Labiaplasty is a surgical procedure that refers to the reduction in size of the labia minora, the thin inner lips of the vaginal introitus.
This is mostly a cosmetic procedure and as such efforts are aimed at making the surgery as minimally invasive as possible, keeping the size and shape of the introitus essentially unchanged, and matching the color and texture of the labia as closely as necessary, while preserving the circulation and nervous supply.
It may be a reflection of the modern obsession with sexuality and promiscuous sexual practices that labiaplasty has gained a sudden popularity in the developed countries out of proportion to its practical utility.
Firstly, it is important to note that there is a wide range of labial sizes which are encountered in perfectly normal and asymptomatic women, so that defining labial hypertrophy is itself a difficult task.
Various distances from the midline to the edges of the labia minora have been assigned ‘abnormal’ status, while lately it has become the fashion to measure labial protrusion from the level of the surrounding skin as well as the distance from the lateral edge of the labia minora to that of the labia majora.
Again, many studies have shown that women who want ‘designer’ labia are influenced by pornographic and other images, mostly of prepubescent girls, or edited images showing vulval structures resembling those of younger girls. They are often not aware that the normal mature labia are larger than those of a girl who has not attained maturity, under the influence of the female hormones. They then form noticeable folds of thin skin on either side of the vaginal opening, without obstructing it or causing any other physical problem.
Male partners used to pornography images may also sometimes contribute to the problem by thinking that the woman’s labia are abnormally large due to their false expectations born of unrealistic media exposure.
Since there are very few medical reasons for why a woman ought to have smaller labia, guidelines to regulate this ostensibly medical procedure are lacking. There are a number of non-medical reasons why a woman might request it to be done.
One may be a false image of what normal labia look like, similar to body dysmorphic disorder (BDD), which may have to be dealt with, probably by psychological counseling. It is also true that many patients exaggerate or even make up physical symptoms to account for their request for a labiaplasty, despite really wanting it for aesthetic reasons.
More than two of every three labiaplasty subjects cited aesthetic reasons, either solely or in part, for their desire to have it done. In defence, many surgeons point to the high rate of patient satisfaction following the surgery as sufficient reason to perform it.
The primary reason for performing this surgery continues to be because “the patient wants it to be done” due to dissatisfaction with the appearance or feeling that the labia are asymmetrical.
Functional problems due to irritation of over-large labia and psychological distress due to the labia being visible when wearing extremely tight or very scanty clothing are much rarer as reasons for labiaplasty.

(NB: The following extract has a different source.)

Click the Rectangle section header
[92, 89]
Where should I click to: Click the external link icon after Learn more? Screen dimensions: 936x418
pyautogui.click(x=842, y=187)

Some supposedly genuine indications are listed below, said to be due to enlarged labia, such as:
- Hypertrophied labia which cause irritation during sports or hobby activities that require constant sitting or wearing of tight-fitting underclothing
- Dyspareunia due to labial enlargement
- Chronic urinary tract infection due to pooling of sweat or secretions in the space created by labial hypertrophy
- Difficulties with altered odor or hygiene of the genitalia due to enlarged labia minora, including not being able to wipe properly with toilet paper or itching due to bacterial accumulation
However, even in these cases it is significant that these complaints are often prompted by advertising relating to the presumed (but unproven) role of labia in causing the alleged discomfort.

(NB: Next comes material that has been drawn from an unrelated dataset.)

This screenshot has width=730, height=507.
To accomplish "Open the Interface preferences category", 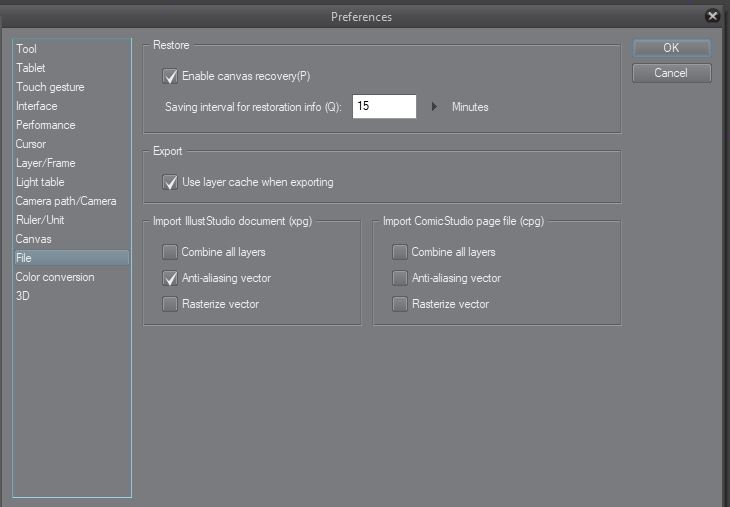I will pyautogui.click(x=37, y=106).
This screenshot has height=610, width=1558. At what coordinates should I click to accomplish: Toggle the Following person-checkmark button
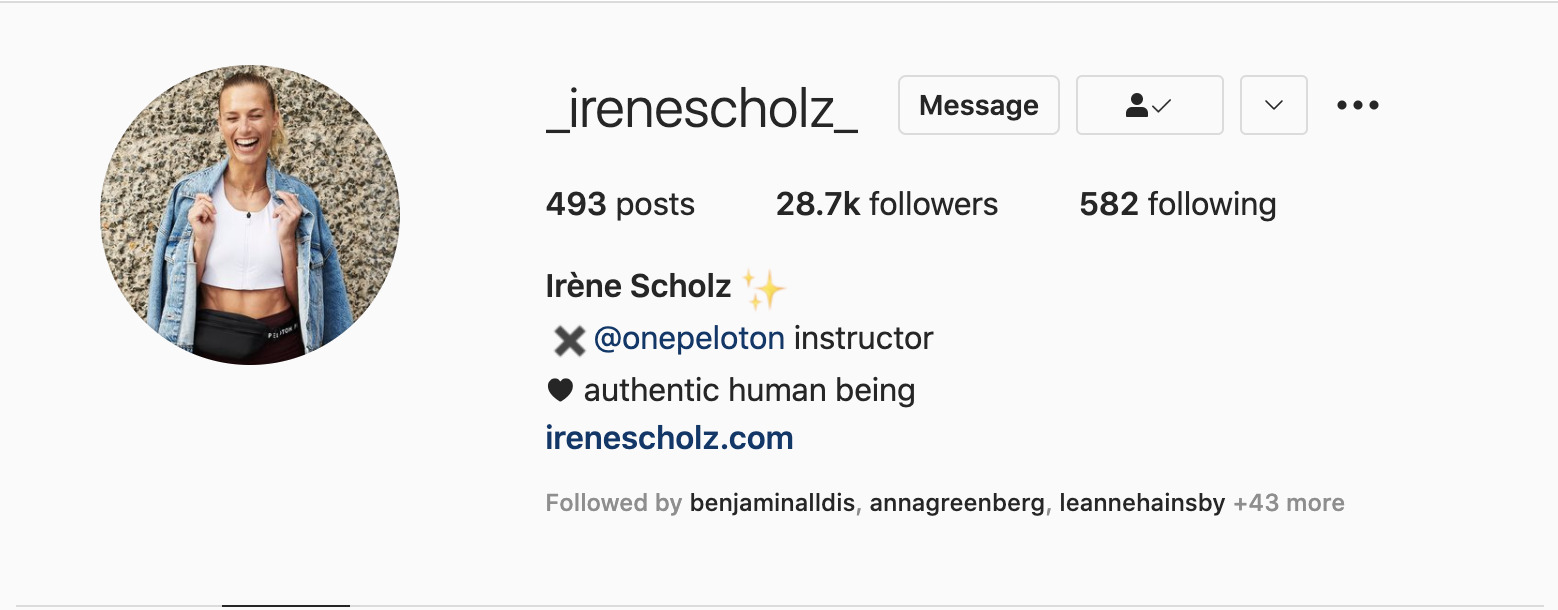(1149, 105)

Thorough study is necessary before women subject normal parts of their genital apparatus to the surgeon’s knife for what is after all a purely cosmetic surgery. Moreover, it is well known that surgery on the genital area can disrupt nervous and vascular connections and deprive the woman of full sexual pleasure in the future.
The really urgent indication for reshaping the female vulva would be in the case of a person with ambiguous genitalia to improve the chances of a normal sexual life. This includes feminizing the shape of the clitoris and labia, or removing the fusion between the labia which occurs in some cases.
However, this often requires repeated surgeries before the desired feminine shape is attained surgically. Moreover, this has never been shown to be of benefit in achieving the normal psychological mindset appropriate to the female sex. And when female genital anatomy shows such wide variations, it would be arrogant to set up any fixed parameters as achieving a ‘feminine’ appearance.
Acceptance of the limitations and correction only within essential limits would probably be a better choice for the patient.
Some researchers have found that dyspareunia does not always improve after labiaplasty, perhaps because the true difficulty was psychological rather than physical. Again, a history of feeling unattractive because of supposedly ‘large’ labia may overshadow future encounters with one’s partner as well.
Whatever the indication is, a woman desiring a labiaplasty should be properly counseled as well as have opportunity to consider the risks and the expense (usually not covered by health insurance) associated with the procedure.
In addition, the results may feel to meet expectations, though this is rare. The discomfort attributed to large labia may be due to other medical issues.
Most importantly, it does not address the psychological factors responsible for the negative feelings about one’s body but allows the woman to shift the responsibility for her present condition on the doctor doing the procedure.